• **Problem details**
Could you please retype all of the entries exactly as they appear?

[Opening Data records section]

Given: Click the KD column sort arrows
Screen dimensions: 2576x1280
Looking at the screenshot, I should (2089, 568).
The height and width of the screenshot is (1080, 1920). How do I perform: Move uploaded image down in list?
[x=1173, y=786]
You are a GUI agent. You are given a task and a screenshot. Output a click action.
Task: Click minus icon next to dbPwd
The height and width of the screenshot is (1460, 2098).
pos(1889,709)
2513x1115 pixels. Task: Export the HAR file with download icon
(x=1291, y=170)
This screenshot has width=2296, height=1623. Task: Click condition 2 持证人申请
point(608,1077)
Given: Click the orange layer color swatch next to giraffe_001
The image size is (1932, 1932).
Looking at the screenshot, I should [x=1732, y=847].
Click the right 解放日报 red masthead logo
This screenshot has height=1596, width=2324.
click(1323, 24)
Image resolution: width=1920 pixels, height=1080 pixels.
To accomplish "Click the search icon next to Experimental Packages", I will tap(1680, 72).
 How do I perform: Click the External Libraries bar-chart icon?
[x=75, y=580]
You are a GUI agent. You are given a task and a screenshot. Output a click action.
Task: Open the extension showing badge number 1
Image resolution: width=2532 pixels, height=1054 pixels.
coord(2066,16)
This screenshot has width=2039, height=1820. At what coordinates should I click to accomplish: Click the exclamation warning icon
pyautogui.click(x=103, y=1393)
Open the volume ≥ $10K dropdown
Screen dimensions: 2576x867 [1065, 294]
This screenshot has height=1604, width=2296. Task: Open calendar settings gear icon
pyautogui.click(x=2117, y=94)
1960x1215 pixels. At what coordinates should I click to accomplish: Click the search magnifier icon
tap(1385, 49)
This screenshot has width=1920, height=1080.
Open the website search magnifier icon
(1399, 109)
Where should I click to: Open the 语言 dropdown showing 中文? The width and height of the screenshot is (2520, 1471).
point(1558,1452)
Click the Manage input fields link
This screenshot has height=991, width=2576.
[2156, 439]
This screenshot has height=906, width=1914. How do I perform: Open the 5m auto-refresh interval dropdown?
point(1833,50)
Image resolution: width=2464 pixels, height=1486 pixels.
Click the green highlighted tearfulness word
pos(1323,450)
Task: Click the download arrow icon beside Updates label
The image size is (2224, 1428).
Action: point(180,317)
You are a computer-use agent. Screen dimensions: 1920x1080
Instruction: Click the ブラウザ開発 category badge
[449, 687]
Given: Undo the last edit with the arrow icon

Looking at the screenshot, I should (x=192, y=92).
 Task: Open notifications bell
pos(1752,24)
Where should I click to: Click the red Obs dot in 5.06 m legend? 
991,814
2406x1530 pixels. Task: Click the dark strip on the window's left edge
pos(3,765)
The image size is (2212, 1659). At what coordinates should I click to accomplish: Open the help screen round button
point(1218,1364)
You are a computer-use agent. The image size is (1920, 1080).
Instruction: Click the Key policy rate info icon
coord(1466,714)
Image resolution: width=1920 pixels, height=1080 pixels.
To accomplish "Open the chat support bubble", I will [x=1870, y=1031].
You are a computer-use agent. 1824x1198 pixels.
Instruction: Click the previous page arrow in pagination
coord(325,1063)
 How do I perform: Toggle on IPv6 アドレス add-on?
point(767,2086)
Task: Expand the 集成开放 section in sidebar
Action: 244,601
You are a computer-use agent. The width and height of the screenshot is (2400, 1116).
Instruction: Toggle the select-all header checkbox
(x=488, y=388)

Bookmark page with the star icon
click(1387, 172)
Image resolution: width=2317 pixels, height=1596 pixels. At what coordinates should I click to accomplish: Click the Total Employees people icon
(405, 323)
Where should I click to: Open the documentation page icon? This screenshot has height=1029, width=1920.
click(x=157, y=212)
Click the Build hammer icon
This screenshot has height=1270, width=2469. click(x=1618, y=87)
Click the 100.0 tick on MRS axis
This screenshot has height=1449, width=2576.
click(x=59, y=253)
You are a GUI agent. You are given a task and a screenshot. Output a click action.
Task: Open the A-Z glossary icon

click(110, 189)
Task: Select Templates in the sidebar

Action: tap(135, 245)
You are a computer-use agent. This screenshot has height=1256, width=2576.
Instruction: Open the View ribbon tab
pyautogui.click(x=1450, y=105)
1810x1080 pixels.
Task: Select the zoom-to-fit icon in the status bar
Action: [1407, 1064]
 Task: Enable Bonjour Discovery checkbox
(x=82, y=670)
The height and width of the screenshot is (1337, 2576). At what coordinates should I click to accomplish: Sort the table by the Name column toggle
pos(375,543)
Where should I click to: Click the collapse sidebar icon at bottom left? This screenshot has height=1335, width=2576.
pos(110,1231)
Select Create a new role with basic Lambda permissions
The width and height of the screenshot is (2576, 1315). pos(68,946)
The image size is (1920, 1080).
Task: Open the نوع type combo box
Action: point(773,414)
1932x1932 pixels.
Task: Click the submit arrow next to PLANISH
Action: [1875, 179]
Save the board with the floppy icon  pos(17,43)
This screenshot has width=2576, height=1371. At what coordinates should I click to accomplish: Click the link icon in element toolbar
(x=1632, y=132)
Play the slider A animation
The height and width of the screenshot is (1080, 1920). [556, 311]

[Closing Data records section]

• **Task result**
Given: Click the KD column sort arrows
Screen dimensions: 2576x1280
Looking at the screenshot, I should (2089, 568).
The height and width of the screenshot is (1080, 1920). How do I perform: Move uploaded image down in list?
[x=1173, y=786]
You are a GUI agent. You are given a task and a screenshot. Output a click action.
Task: Click minus icon next to dbPwd
The height and width of the screenshot is (1460, 2098).
pos(1889,709)
2513x1115 pixels. Task: Export the HAR file with download icon
(x=1291, y=170)
This screenshot has width=2296, height=1623. Task: Click condition 2 持证人申请
point(608,1077)
Given: Click the orange layer color swatch next to giraffe_001
The image size is (1932, 1932).
Looking at the screenshot, I should [x=1732, y=847].
Click the right 解放日报 red masthead logo
This screenshot has height=1596, width=2324.
click(1323, 24)
Image resolution: width=1920 pixels, height=1080 pixels.
To accomplish "Click the search icon next to Experimental Packages", I will tap(1680, 72).
 How do I perform: Click the External Libraries bar-chart icon?
[x=75, y=580]
You are a GUI agent. You are given a task and a screenshot. Output a click action.
Task: Open the extension showing badge number 1
Image resolution: width=2532 pixels, height=1054 pixels.
coord(2066,16)
This screenshot has width=2039, height=1820. At what coordinates should I click to accomplish: Click the exclamation warning icon
pyautogui.click(x=103, y=1393)
Open the volume ≥ $10K dropdown
Screen dimensions: 2576x867 [1065, 294]
This screenshot has height=1604, width=2296. Task: Open calendar settings gear icon
pyautogui.click(x=2117, y=94)
1960x1215 pixels. At what coordinates should I click to accomplish: Click the search magnifier icon
tap(1385, 49)
This screenshot has width=1920, height=1080.
Open the website search magnifier icon
(1399, 109)
Where should I click to: Open the 语言 dropdown showing 中文? The width and height of the screenshot is (2520, 1471).
point(1558,1452)
Click the Manage input fields link
This screenshot has height=991, width=2576.
[2156, 439]
This screenshot has height=906, width=1914. How do I perform: Open the 5m auto-refresh interval dropdown?
point(1833,50)
Image resolution: width=2464 pixels, height=1486 pixels.
Click the green highlighted tearfulness word
pos(1323,450)
Task: Click the download arrow icon beside Updates label
The image size is (2224, 1428).
Action: point(180,317)
You are a computer-use agent. Screen dimensions: 1920x1080
Instruction: Click the ブラウザ開発 category badge
[449, 687]
Given: Undo the last edit with the arrow icon

Looking at the screenshot, I should (x=192, y=92).
 Task: Open notifications bell
pos(1752,24)
Where should I click to: Click the red Obs dot in 5.06 m legend? 
991,814
2406x1530 pixels. Task: Click the dark strip on the window's left edge
pos(3,765)
The image size is (2212, 1659). At what coordinates should I click to accomplish: Open the help screen round button
point(1218,1364)
You are a computer-use agent. The image size is (1920, 1080).
Instruction: Click the Key policy rate info icon
coord(1466,714)
Image resolution: width=1920 pixels, height=1080 pixels.
To accomplish "Open the chat support bubble", I will [x=1870, y=1031].
You are a computer-use agent. 1824x1198 pixels.
Instruction: Click the previous page arrow in pagination
coord(325,1063)
 How do I perform: Toggle on IPv6 アドレス add-on?
point(767,2086)
Task: Expand the 集成开放 section in sidebar
Action: 244,601
You are a computer-use agent. The width and height of the screenshot is (2400, 1116).
Instruction: Toggle the select-all header checkbox
(x=488, y=388)

Bookmark page with the star icon
click(1387, 172)
Image resolution: width=2317 pixels, height=1596 pixels. At what coordinates should I click to accomplish: Click the Total Employees people icon
(405, 323)
Where should I click to: Open the documentation page icon? This screenshot has height=1029, width=1920.
click(x=157, y=212)
Click the Build hammer icon
This screenshot has height=1270, width=2469. click(x=1618, y=87)
Click the 100.0 tick on MRS axis
This screenshot has height=1449, width=2576.
click(x=59, y=253)
You are a GUI agent. You are given a task and a screenshot. Output a click action.
Task: Open the A-Z glossary icon

click(110, 189)
Task: Select Templates in the sidebar

Action: tap(135, 245)
You are a computer-use agent. This screenshot has height=1256, width=2576.
Instruction: Open the View ribbon tab
pyautogui.click(x=1450, y=105)
1810x1080 pixels.
Task: Select the zoom-to-fit icon in the status bar
Action: [1407, 1064]
 Task: Enable Bonjour Discovery checkbox
(x=82, y=670)
The height and width of the screenshot is (1337, 2576). At what coordinates should I click to accomplish: Sort the table by the Name column toggle
pos(375,543)
Where should I click to: Click the collapse sidebar icon at bottom left? This screenshot has height=1335, width=2576.
pos(110,1231)
Select Create a new role with basic Lambda permissions
The width and height of the screenshot is (2576, 1315). pos(68,946)
The image size is (1920, 1080).
Task: Open the نوع type combo box
Action: point(773,414)
1932x1932 pixels.
Task: Click the submit arrow next to PLANISH
Action: [1875, 179]
Save the board with the floppy icon  pos(17,43)
This screenshot has width=2576, height=1371. At what coordinates should I click to accomplish: Click the link icon in element toolbar
(x=1632, y=132)
Play the slider A animation
The height and width of the screenshot is (1080, 1920). [556, 311]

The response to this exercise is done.